▶ _Work required_:
Line by line, copy the material below exactly as given.

▶ _Dataset records_:
┄┄┄┄┄┄┄┄┄┄

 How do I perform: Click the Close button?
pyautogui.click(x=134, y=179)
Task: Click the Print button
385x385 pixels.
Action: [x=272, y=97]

┄┄┄┄┄┄┄┄┄┄

▶ _Answer space_:
 How do I perform: Click the Close button?
pyautogui.click(x=134, y=179)
Task: Click the Print button
385x385 pixels.
Action: [x=272, y=97]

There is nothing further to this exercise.